# YOUR GOAL:
Word for word, restate every entry that follows.

# GIVEN RECORDS:

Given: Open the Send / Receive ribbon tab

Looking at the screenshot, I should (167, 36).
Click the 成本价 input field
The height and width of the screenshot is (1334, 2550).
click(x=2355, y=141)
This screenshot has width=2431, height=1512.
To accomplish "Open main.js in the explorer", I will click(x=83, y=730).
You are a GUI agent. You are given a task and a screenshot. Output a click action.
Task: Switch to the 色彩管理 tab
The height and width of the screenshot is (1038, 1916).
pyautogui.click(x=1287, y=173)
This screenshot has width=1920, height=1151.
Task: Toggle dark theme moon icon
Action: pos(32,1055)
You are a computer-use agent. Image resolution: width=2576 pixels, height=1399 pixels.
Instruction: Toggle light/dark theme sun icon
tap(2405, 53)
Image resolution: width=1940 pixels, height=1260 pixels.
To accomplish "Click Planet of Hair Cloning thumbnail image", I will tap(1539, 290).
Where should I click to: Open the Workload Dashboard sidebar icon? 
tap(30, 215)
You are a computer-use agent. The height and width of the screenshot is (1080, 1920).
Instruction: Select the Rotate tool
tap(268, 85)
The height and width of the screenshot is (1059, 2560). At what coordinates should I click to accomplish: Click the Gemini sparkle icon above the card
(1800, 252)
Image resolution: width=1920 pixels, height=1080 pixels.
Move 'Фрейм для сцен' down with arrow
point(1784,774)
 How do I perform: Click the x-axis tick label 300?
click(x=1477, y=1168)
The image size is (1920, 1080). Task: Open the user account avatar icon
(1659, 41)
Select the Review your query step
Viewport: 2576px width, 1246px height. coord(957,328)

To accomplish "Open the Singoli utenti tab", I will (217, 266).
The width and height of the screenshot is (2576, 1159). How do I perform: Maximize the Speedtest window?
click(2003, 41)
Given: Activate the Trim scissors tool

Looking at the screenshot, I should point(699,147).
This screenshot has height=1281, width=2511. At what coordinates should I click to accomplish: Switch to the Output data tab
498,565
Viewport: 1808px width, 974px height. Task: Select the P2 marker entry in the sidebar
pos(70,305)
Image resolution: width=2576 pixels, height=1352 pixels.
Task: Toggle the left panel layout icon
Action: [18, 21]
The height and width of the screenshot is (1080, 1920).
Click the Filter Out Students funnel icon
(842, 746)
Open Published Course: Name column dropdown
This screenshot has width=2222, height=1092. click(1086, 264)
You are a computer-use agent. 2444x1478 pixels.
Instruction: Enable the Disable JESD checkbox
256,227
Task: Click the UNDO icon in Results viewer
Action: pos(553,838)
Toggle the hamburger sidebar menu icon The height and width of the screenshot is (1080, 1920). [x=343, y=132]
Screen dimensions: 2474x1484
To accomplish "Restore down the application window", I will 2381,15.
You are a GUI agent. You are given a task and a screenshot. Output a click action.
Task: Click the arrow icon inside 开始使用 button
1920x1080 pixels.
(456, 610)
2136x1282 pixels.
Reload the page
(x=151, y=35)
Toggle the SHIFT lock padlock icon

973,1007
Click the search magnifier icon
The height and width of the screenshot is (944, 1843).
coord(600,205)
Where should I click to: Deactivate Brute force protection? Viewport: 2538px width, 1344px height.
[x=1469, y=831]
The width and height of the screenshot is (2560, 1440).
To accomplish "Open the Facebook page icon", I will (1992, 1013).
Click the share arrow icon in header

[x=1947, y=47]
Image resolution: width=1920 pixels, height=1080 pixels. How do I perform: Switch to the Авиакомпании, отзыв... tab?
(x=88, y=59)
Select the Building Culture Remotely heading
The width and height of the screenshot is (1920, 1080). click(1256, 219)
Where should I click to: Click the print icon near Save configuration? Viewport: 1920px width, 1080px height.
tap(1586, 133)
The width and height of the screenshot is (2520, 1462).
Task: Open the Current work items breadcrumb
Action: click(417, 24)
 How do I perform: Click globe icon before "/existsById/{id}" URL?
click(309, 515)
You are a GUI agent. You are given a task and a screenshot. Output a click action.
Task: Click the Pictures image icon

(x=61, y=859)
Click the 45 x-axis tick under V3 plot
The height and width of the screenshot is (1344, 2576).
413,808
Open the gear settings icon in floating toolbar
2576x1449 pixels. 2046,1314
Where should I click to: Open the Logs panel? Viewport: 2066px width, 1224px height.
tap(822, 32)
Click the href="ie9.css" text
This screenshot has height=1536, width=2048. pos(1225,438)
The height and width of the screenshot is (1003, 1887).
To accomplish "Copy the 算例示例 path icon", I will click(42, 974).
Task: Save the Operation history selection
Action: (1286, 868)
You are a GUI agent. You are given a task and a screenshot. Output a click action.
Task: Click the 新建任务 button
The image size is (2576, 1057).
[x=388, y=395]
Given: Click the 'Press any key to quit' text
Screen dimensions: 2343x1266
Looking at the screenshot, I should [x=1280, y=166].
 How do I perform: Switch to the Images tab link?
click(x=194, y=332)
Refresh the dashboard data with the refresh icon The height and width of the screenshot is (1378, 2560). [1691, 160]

# RESULT:
Given: Open the Send / Receive ribbon tab

Looking at the screenshot, I should (167, 36).
Click the 成本价 input field
The height and width of the screenshot is (1334, 2550).
click(x=2355, y=141)
This screenshot has width=2431, height=1512.
To accomplish "Open main.js in the explorer", I will click(x=83, y=730).
You are a GUI agent. You are given a task and a screenshot. Output a click action.
Task: Switch to the 色彩管理 tab
The height and width of the screenshot is (1038, 1916).
pyautogui.click(x=1287, y=173)
This screenshot has width=1920, height=1151.
Task: Toggle dark theme moon icon
Action: pos(32,1055)
You are a computer-use agent. Image resolution: width=2576 pixels, height=1399 pixels.
Instruction: Toggle light/dark theme sun icon
tap(2405, 53)
Image resolution: width=1940 pixels, height=1260 pixels.
To accomplish "Click Planet of Hair Cloning thumbnail image", I will tap(1539, 290).
Where should I click to: Open the Workload Dashboard sidebar icon? 
tap(30, 215)
You are a computer-use agent. The height and width of the screenshot is (1080, 1920).
Instruction: Select the Rotate tool
tap(268, 85)
The height and width of the screenshot is (1059, 2560). At what coordinates should I click to accomplish: Click the Gemini sparkle icon above the card
(1800, 252)
Image resolution: width=1920 pixels, height=1080 pixels.
Move 'Фрейм для сцен' down with arrow
point(1784,774)
 How do I perform: Click the x-axis tick label 300?
click(x=1477, y=1168)
The image size is (1920, 1080). Task: Open the user account avatar icon
(1659, 41)
Select the Review your query step
Viewport: 2576px width, 1246px height. coord(957,328)

To accomplish "Open the Singoli utenti tab", I will (217, 266).
The width and height of the screenshot is (2576, 1159). How do I perform: Maximize the Speedtest window?
click(2003, 41)
Given: Activate the Trim scissors tool

Looking at the screenshot, I should point(699,147).
This screenshot has height=1281, width=2511. At what coordinates should I click to accomplish: Switch to the Output data tab
498,565
Viewport: 1808px width, 974px height. Task: Select the P2 marker entry in the sidebar
pos(70,305)
Image resolution: width=2576 pixels, height=1352 pixels.
Task: Toggle the left panel layout icon
Action: [18, 21]
The height and width of the screenshot is (1080, 1920).
Click the Filter Out Students funnel icon
(842, 746)
Open Published Course: Name column dropdown
This screenshot has width=2222, height=1092. click(1086, 264)
You are a computer-use agent. 2444x1478 pixels.
Instruction: Enable the Disable JESD checkbox
256,227
Task: Click the UNDO icon in Results viewer
Action: pos(553,838)
Toggle the hamburger sidebar menu icon The height and width of the screenshot is (1080, 1920). [x=343, y=132]
Screen dimensions: 2474x1484
To accomplish "Restore down the application window", I will 2381,15.
You are a GUI agent. You are given a task and a screenshot. Output a click action.
Task: Click the arrow icon inside 开始使用 button
1920x1080 pixels.
(456, 610)
2136x1282 pixels.
Reload the page
(x=151, y=35)
Toggle the SHIFT lock padlock icon

973,1007
Click the search magnifier icon
The height and width of the screenshot is (944, 1843).
coord(600,205)
Where should I click to: Deactivate Brute force protection? Viewport: 2538px width, 1344px height.
[x=1469, y=831]
The width and height of the screenshot is (2560, 1440).
To accomplish "Open the Facebook page icon", I will (1992, 1013).
Click the share arrow icon in header

[x=1947, y=47]
Image resolution: width=1920 pixels, height=1080 pixels. How do I perform: Switch to the Авиакомпании, отзыв... tab?
(x=88, y=59)
Select the Building Culture Remotely heading
The width and height of the screenshot is (1920, 1080). click(1256, 219)
Where should I click to: Click the print icon near Save configuration? Viewport: 1920px width, 1080px height.
tap(1586, 133)
The width and height of the screenshot is (2520, 1462).
Task: Open the Current work items breadcrumb
Action: click(417, 24)
 How do I perform: Click globe icon before "/existsById/{id}" URL?
click(309, 515)
You are a GUI agent. You are given a task and a screenshot. Output a click action.
Task: Click the Pictures image icon

(x=61, y=859)
Click the 45 x-axis tick under V3 plot
The height and width of the screenshot is (1344, 2576).
413,808
Open the gear settings icon in floating toolbar
2576x1449 pixels. 2046,1314
Where should I click to: Open the Logs panel? Viewport: 2066px width, 1224px height.
tap(822, 32)
Click the href="ie9.css" text
This screenshot has height=1536, width=2048. pos(1225,438)
The height and width of the screenshot is (1003, 1887).
To accomplish "Copy the 算例示例 path icon", I will click(42, 974).
Task: Save the Operation history selection
Action: (1286, 868)
You are a GUI agent. You are given a task and a screenshot. Output a click action.
Task: Click the 新建任务 button
The image size is (2576, 1057).
[x=388, y=395]
Given: Click the 'Press any key to quit' text
Screen dimensions: 2343x1266
Looking at the screenshot, I should [x=1280, y=166].
 How do I perform: Switch to the Images tab link?
click(x=194, y=332)
Refresh the dashboard data with the refresh icon The height and width of the screenshot is (1378, 2560). [1691, 160]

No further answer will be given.